Extract to read:
---------------

# Kings bringing Musselman back for second interview, is now the front runner!



## Peja Vu (Jun 9, 2002)

I'm praying this is true!

The Kings will interview Memphis assistant and former Golden State head coach Eric Musselman for a second time tonight in Las Vegas, one week after he became the first candidate to interview for the head coaching post.

The decision supports what sources within the Kings organization have confirmed, that Musselman has surpassed Monarchs coach John Whisenant as the frontrunner after it was believed Whisenant had already been chosen by Kings co-owners and longtime friends Joe and Gavin Maloof.


----------



## Floods (Oct 25, 2005)

Hope we turn out better than Golden State if this is indeed the case.


----------



## Premier (Oct 30, 2003)

Musselman is a good coach.


----------



## maKINGSofgreatness (Aug 17, 2003)

All Musselman did was dramatically improve the one of the NBA's most defunct franchises, and they fired him for his trouble. He fits all my original qualifications- young, experienced, defensive (but well-rounded), and not Whisenant. All Kings fans everywhere are in universal agreement that him not being Whis is a huge plus.

I knew as soon as I saw this morning that they were possibly holding out to interview Iavaroni that something was up with the Whiz rumor. Interviewing a couple candidates and then hiring the guy you had pegged all along makes sense, but waiting for someone you have no intention of hiring does not. I hope they do wait and talk to Iavaroni. We have the only head coaching vacancy in the league, Muss and Elie (who I like, too) arn't going anywhere, and the draft is still a month away. 

Does this mean Whiz is out? (I hope so...) 

And finally, go Dallas, the sooner Pheonix is eliminated, the sooner we can get a coach.


----------



## Captain Obvious (Jun 15, 2003)

If Musselman is such a great coach, why has it taken him so long to find another job? He's been in the mix for a lot of jobs the last couple of years and you have to ask yourself why he hasn't been hired. I think it might have to do with some of the problems he had with players in Golden State. Sacramento obviously has a much different makeup than that young Warriors team, so it would be interesting to see how he handles a veteran team led by a volatile personality in Artest.


----------



## maKINGSofgreatness (Aug 17, 2003)

Has anyone heard if Elie of Whiz are scheduled for second inteviews??


----------



## KingByDefault (Dec 6, 2005)

Muss would be a great choice!!!


----------



## JonMatrix (Apr 8, 2003)

Captain Obvious said:


> If Musselman is such a great coach, why has it taken him so long to find another job? He's been in the mix for a lot of jobs the last couple of years and you have to ask yourself why he hasn't been hired. I think it might have to do with some of the problems he had with players in Golden State. Sacramento obviously has a much different makeup than that young Warriors team, so it would be interesting to see how he handles a veteran team led by a volatile personality in Artest.


He was a front runner for the Magic job last year but the GM at the time, Weisbrod, and ownership disagreed with who should be hired with him or Brian Hill (whom the ownership felt needed a second chance after his disaster of an exit in the late 90's despite never headcoaching anywhere else since)
Weisbrod wanted Musselman to be hired, feeling that maybe he could improve their defense and maybe control Steve Francis (haha). There was also controversy in Atlanta when Terry Stotts was named coach instead of Musselman, who had been an assistant under Lon Kruger.

---------------

Directions for this task:
Answer from the forum thread on the Kings' coaching search:
1. In what city will the Kings interview Musselman a second time?
2. Who was named coach in Atlanta instead of Musselman?
3. Who was the Magic's GM who wanted Musselman hired?

Dataset section:
---------------

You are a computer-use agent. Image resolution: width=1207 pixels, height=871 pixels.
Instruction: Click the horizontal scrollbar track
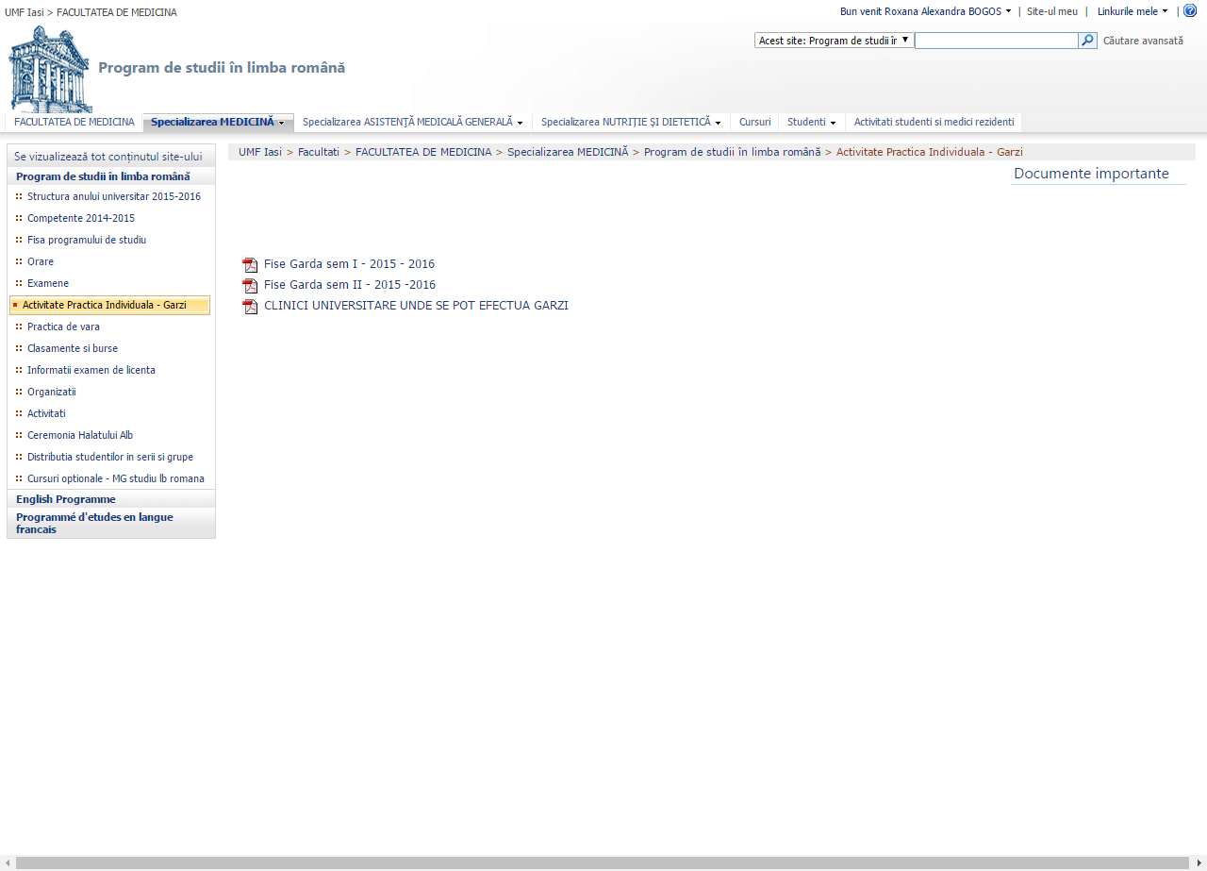[x=604, y=863]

---------------

Response below:
1. Las Vegas
2. Terry Stotts
3. Weisbrod